Entries
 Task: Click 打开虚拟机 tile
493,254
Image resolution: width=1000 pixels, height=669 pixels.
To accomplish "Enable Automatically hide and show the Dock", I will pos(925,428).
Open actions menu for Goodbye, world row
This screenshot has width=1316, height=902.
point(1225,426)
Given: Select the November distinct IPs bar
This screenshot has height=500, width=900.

Task details
Reproduce every one of the items above, line by line, keeping each character the same.

Correct response
 Task: Click 打开虚拟机 tile
493,254
Image resolution: width=1000 pixels, height=669 pixels.
To accomplish "Enable Automatically hide and show the Dock", I will pos(925,428).
Open actions menu for Goodbye, world row
This screenshot has width=1316, height=902.
point(1225,426)
Given: Select the November distinct IPs bar
This screenshot has height=500, width=900.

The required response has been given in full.